We said in Tiffany v. National Bank of Missouri, 18 Wall. 409, that national banks "were established for the purpose, in part, of providing a currency for the whole country, and in part to create a market for the loans of the general government. It could not have been intended, therefore, to expose them to the hazard of unfriendly legislation by the States, or to ruinous competition with state banks."
The language of the Revised Statutes is that national banks "may take, receive, reserve and charge on any loan . . . upon any note . . . interest allowed by the laws of the State, Territory or district" where located, "and no more, except that where by the laws of any State a different rate is limited for banks of issue organized under state laws, the rate so limited shall be allowed for associations organized or existing in any such State under this title." The italics are ours.
The meaning of these provisions is unmistakable. A national bank may charge interest at the rate allowed by the laws of the State or Territory where it is located; and equality is carefully secured with local banks.

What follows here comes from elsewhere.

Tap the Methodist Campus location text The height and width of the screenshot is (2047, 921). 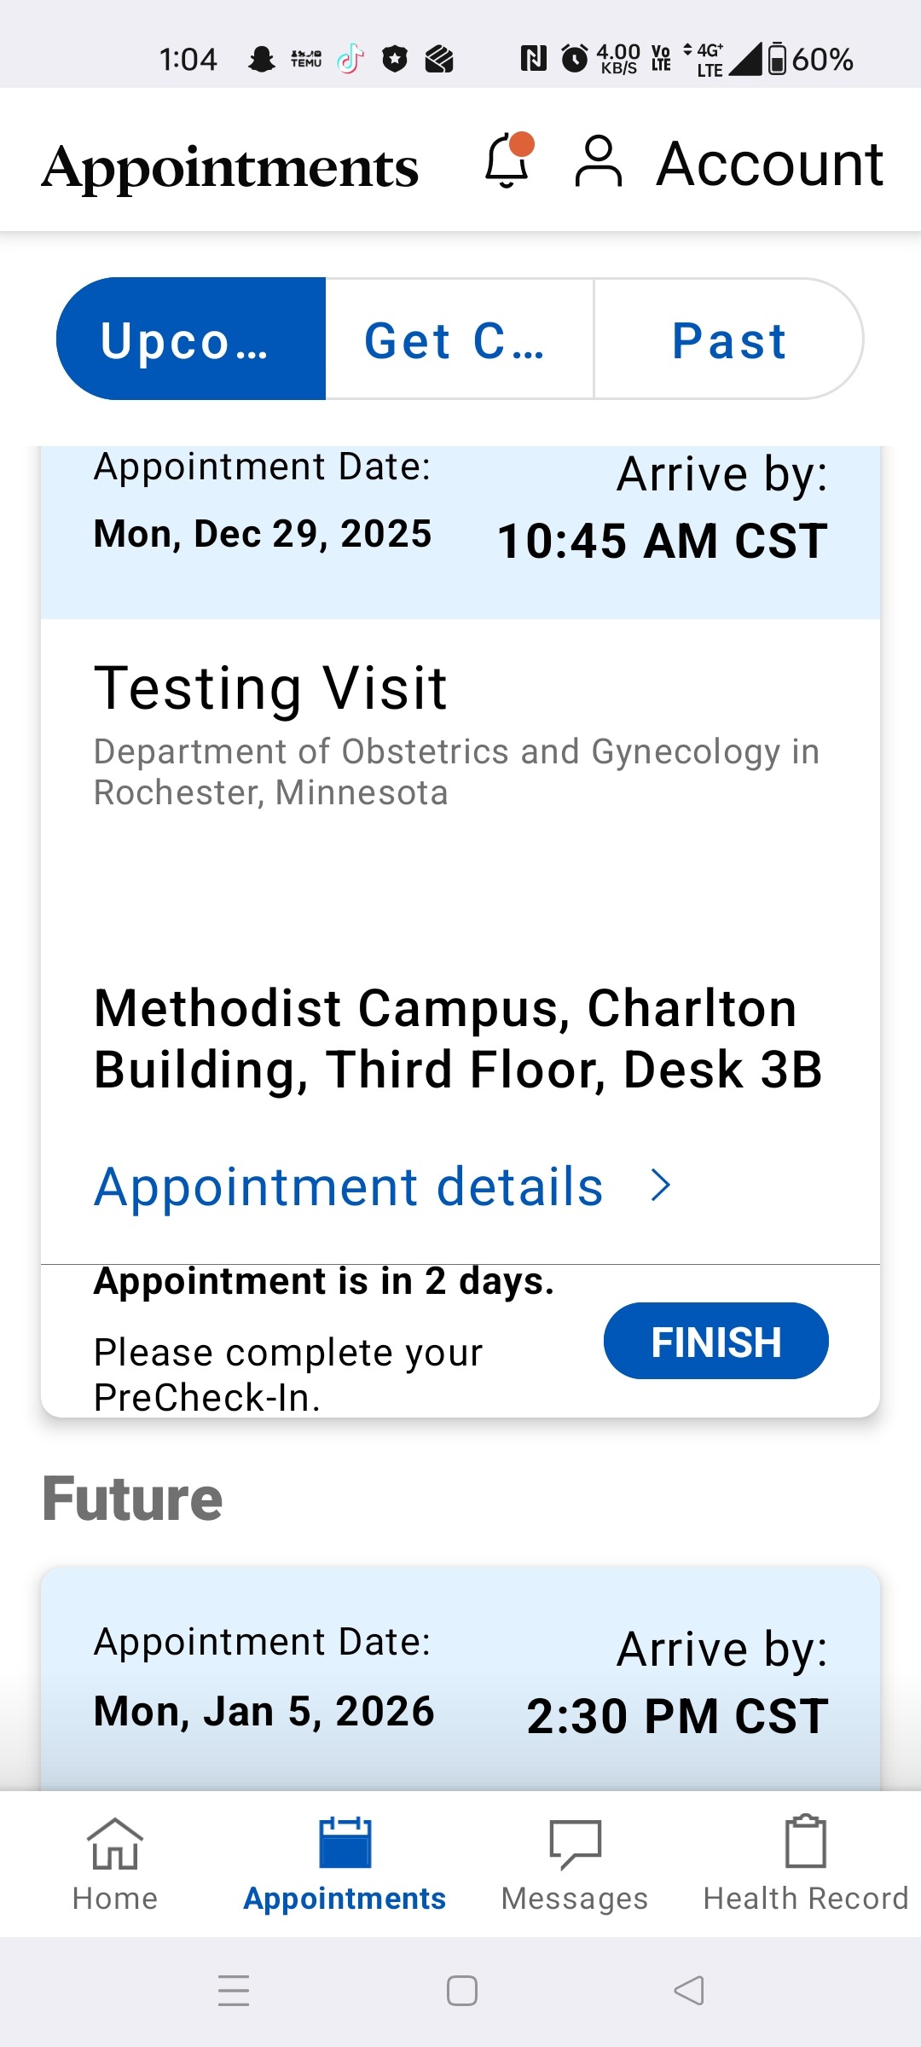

The clear meaning and purpose of these provisions remove the ambiguity of those which follow, if there is any ambiguity. "Where no rate is fixed by the laws of the State or Territory or district, the bank may take, secure, reserve or charge a rate not exceeding seven per centum. . . ." "Fixed by the laws" must be construed to mean "allowed by the laws," not a rate expressed in the laws. In instances it might be that, but not necessarily. The intention of the national law is to adopt the state law, and permit to national banks what the state law allows to its citizens and to the banks organized by it. Tiffany v. National Bank of Missouri, supra.
It is urged, however that National Bank v. Johnson, 104 U.S. 271, is in conflict with these views.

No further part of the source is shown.